Personal interview

An invitation to personal interview means, first of all, a positive response to your previous activities and it should definitely be mentioned here. As a general rule, no one is going to invite you for an interview if you don’t get their attention first. An invitation means that you probably meet the necessary requirements but the employer has more candidates and needs to make sure to select the right one. This means that it is not enough just to be happy about the invitation. Preparations are necessary.
A personal interview can be defined as a meeting aimed at either strengthening or weakening our suitability for the given job. The goal is to persuade the employer about our qualities and capabilities of quality work performance.
The employer does not know us that well at this point; therefore the meeting is designed to obtain necessary information. This means that we should prepare for a number of questions. Those will concern our education, work experience, skills, knowledge, plans, needs etc. The timeframe of the meeting is limited, normally several tens of minutes. That is why it pays to prepare a summary of important information to be provided to the employer. This serves as a basis for an effective dialogue. It is necessary to realize that we will be speaking for several tens of minutes about our past, work experience, successes and failures, reasons of numerous changes, reasons of finding a new job, our plans, goals, needs etc. If we cannot set those things straight for ourselves, we can hardy persuade anyone else. Improvising is a very risky way to try to achieve an effective dialogue.

What will they ask about?

Candidates often think that you cannot really prepare for an interview because the questions asked are never the same. It is true that we never know in advance, exactly what questions a specific employer will ask. On the other hand, the employers – in general – ask various questions aiming at the same things. They want to know if we have what it takes to succeed in the job. This means that questions encountered during an interview often mean the same things.
For example:
  • “Why should we employ you of all people?” / “In what sense would you be a contribution for our company? “
  • “Tell us something about yourself.” / “Before we start, could you introduce yourself?”
  • “What is your idea of work you wish to do?” / “What would you like to do in our company?”
  • “What are your strengths and weaknesses?” / “Where do you think is your room for improvement? “
You see that the questions in the pairs above are different but their meanings are the same. This means that there is no need to look for an original reply to all those questions. Furthermore, our interviews normally concern similar positions, meaning that the employers tend to prefer similar qualities. Thus, certain questions will be more likely and it will be easy to review the replies throughout the process.
There are no right and wrong answers during a personal interview, there are only answers of higher and lower quality. That quality can be significantly influenced by due preparation.
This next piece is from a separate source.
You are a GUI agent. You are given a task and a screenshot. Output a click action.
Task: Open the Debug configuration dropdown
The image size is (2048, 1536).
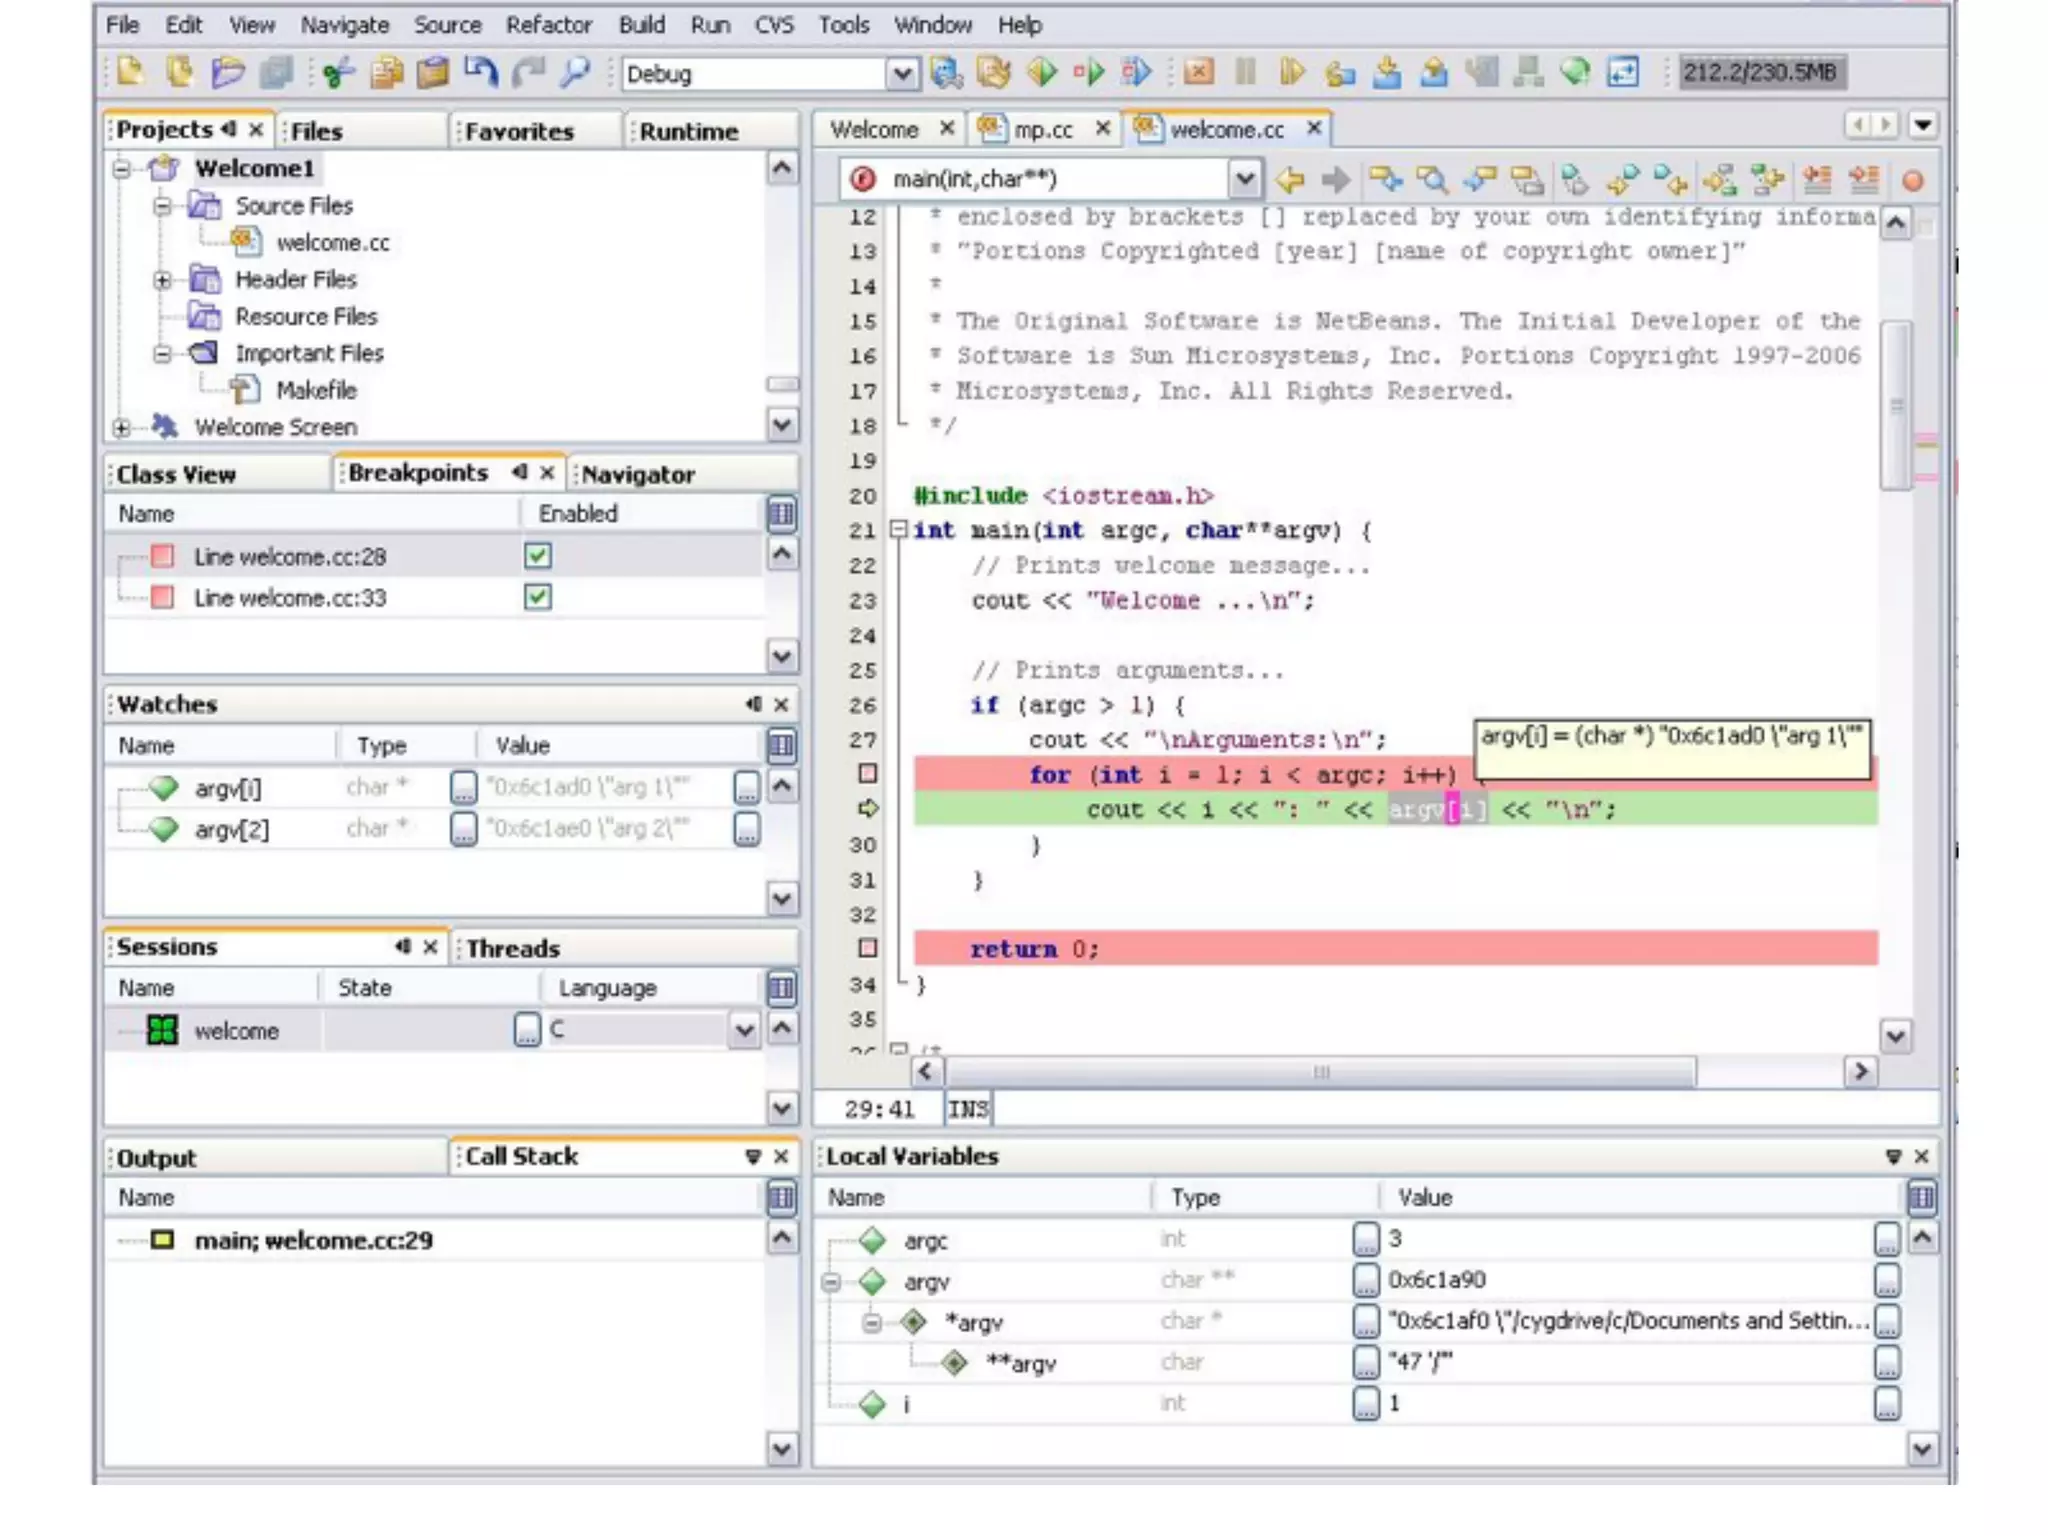click(x=901, y=74)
Have the right information

One thing is true for almost all personal interviews: we will be preparing for a meeting regarding a specific vacancy in a specific company. It is therefore absolutely vital to know the work and portfolio of the company and it is also according to our knowledge of the two that our interest in the job will be measured. It would be truly absurd to fight for something that we don’t know that much about. We should therefore be able to assess the key requirements for the job, evaluate our abilities and present relevant arguments. This means that we should, first of all, ask ourselves whether we know what we aim for and if we truly have what it takes. Those very same arguments can be then used during a personal interview. The employer will target the questions in the same direction. When answering, the goal is not to recite what the employer wants to hear or even to lie. The key is to select out of the vast amount of information those pieces that are relevant with respect to the company and the vacancy. And if things don’t go as we planned? There will certainly be more interviews and that gives us room to improve. If nothing more, every interview is an excellent exercise.
There are people capable of succeeding without any preparation, relying on their “charm” and improvisation skills. Most of us, however, need some preparation and practice, which always gets us at least the experience.